The amount of synthetic jet fuel it emits when it combusts in a plane’s engine equals the amount consumed during its production in a solar plant, thus making it carbon neutral.
The fuel will be even greener if the team can capture carbon dioxide from the air in the not-too-distant future and use it in the fuel.
The amount of synthetic jet fuel it emits when it combusts in a plane’s engine equals the amount consumed during its production in a solar plant, thus making it carbon neutral.
I keep reading that sentence, but it still doesn’t make any sense. Jet engines don’t emit jet fuel, at least if they are working correctly. Fuel leaks are generally a bad scene, particularly at 30,000 feet. Also, why would a solar plant consume jet fuel? That is what the sentence seems to say.
They might be referring to energy, or CO2, but those don’t make a lot of sense either. The 2nd Law of Thermodynamics must always be dealt with.
As paulecker mentioned, the Fischer–Tropsch process has been around for decades. It works, but is not very efficient if you need to make H2 and CO from water and CO2, in order to make it green.
I believe the jet fuel referred to in the statement is after “it combusts in a plane’s engine” and not while it is manufactured. The process is recapturing CO2 that is already in the atmosphere and the use of solar energy will not add to the present pollution levels.
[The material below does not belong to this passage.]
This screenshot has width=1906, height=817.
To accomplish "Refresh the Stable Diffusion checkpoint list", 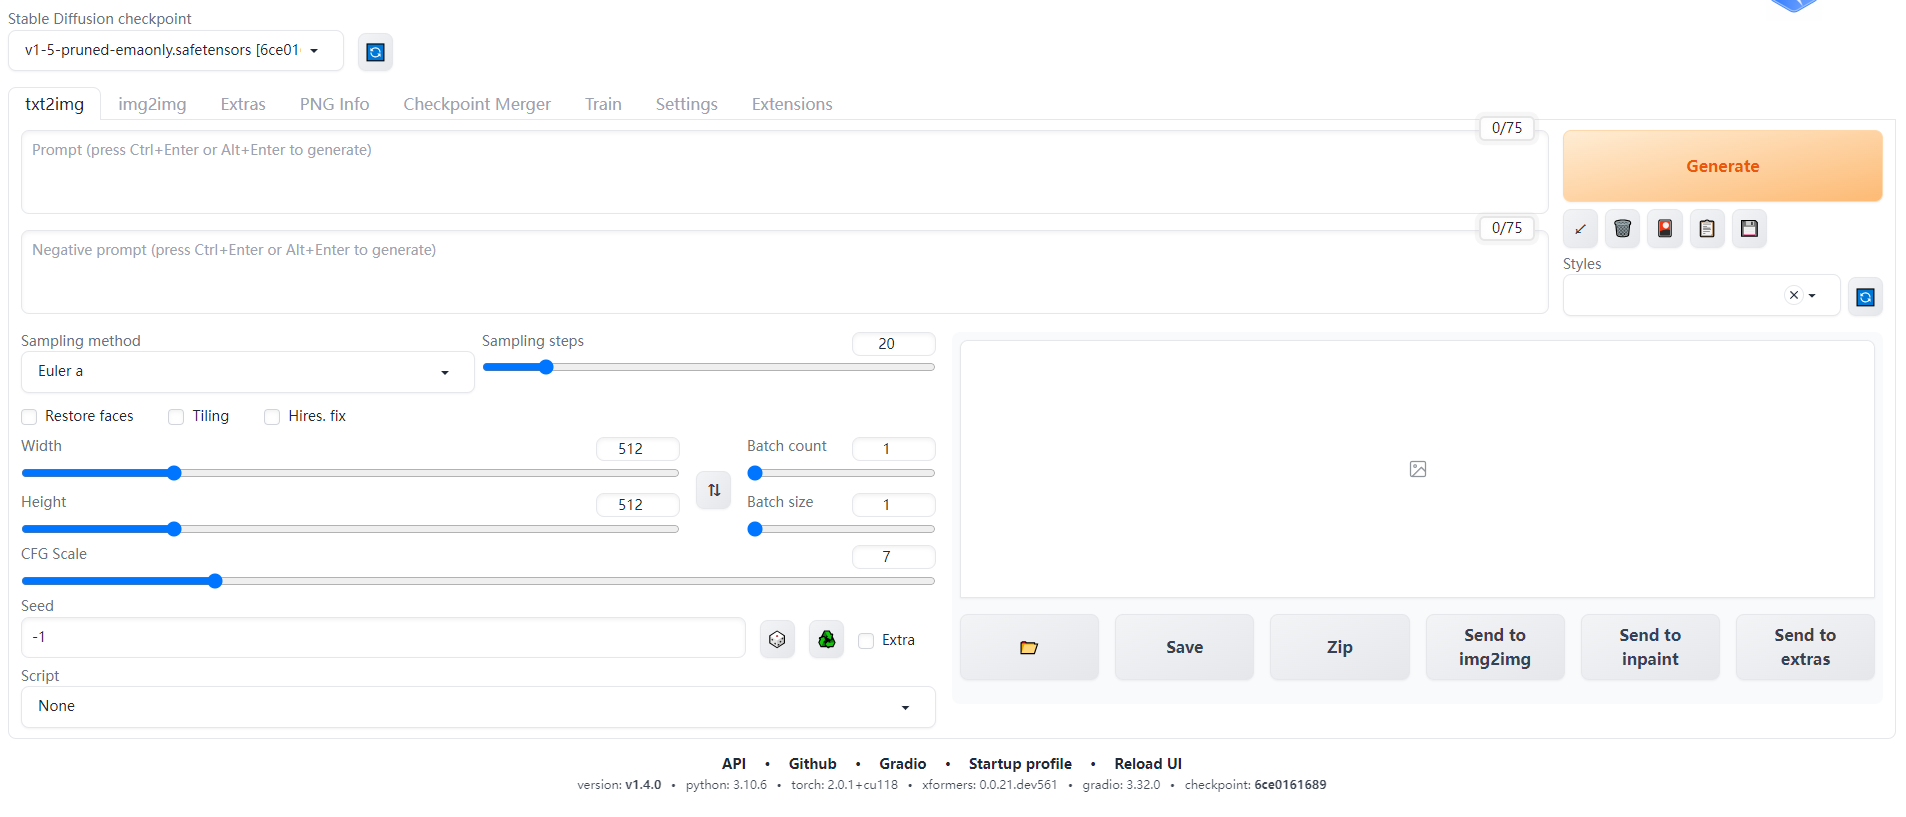I will (375, 52).
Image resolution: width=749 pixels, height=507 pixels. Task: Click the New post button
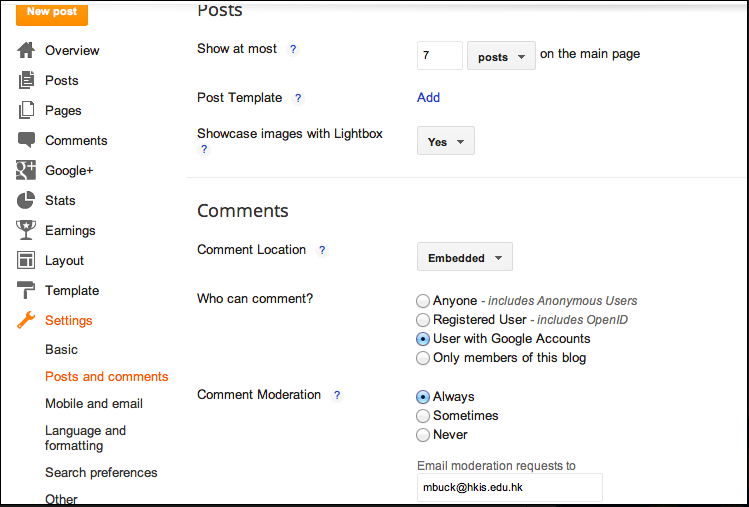pyautogui.click(x=51, y=12)
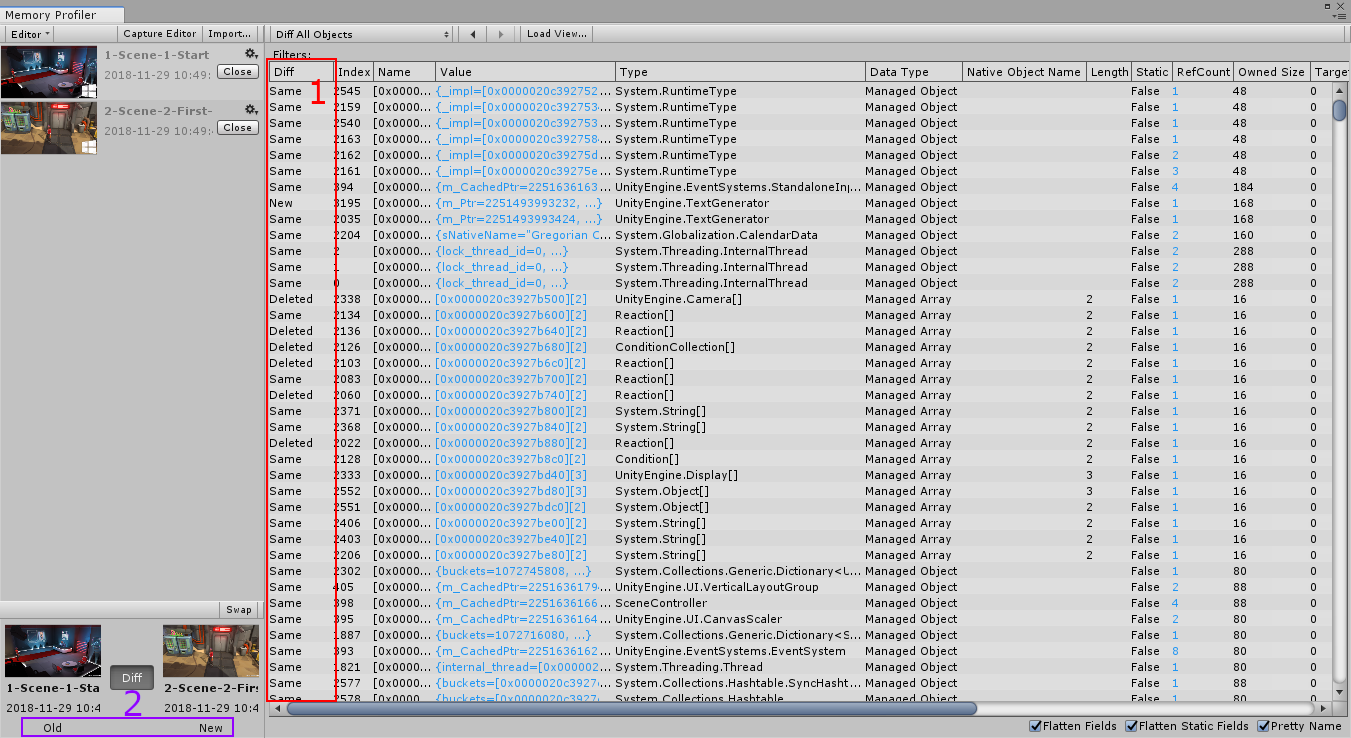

Nice idea, but we know the oil from coal (via synthesis gas) process used by the Germans in WWII was not economical after the war. Maybe processes have improved but this will require lots of capital and lots of cheap energy.
www.sciencedaily.com/releases/2022/07/220720121020.htm
“With our solar technology, we have shown that we can produce synthetic kerosene from water and CO2 instead of deriving it from fossil fuels”…The solar-made kerosene is fully compatible with the existing aviation infrastructure for fuel storage, distribution, and end use in jet engines, Steinfeld says. It can also be blended with fossil-derived kerosene, he adds.
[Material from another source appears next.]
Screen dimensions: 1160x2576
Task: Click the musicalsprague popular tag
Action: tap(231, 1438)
In 2017, the team started scaling up the design and built a solar fuel-production plant at IMDEA Energy Institute in Spain. The plant consists of 169 sun-tracking reflective panels that redirect and concentrate solar radiation into a solar reactor mounted on top of a tower. The concentrated solar energy then drives oxidation-reduction (redox) reaction cycles in the solar reactor, which contains a porous structure made of ceria…Subsequently, syngas is sent into a gas-to-liquid converter, where it is finally processed into liquid hydrocarbon fuels that include kerosene and diesel…
During a nine-day run of the plant reported in the paper, the solar reactor’s energy efficiency – the portion of solar energy input that is converted into the energy content of the syngas produced – was around 4%. Steinfeld says his team is working intensively on improving the design to increase the efficiency to values over 15%.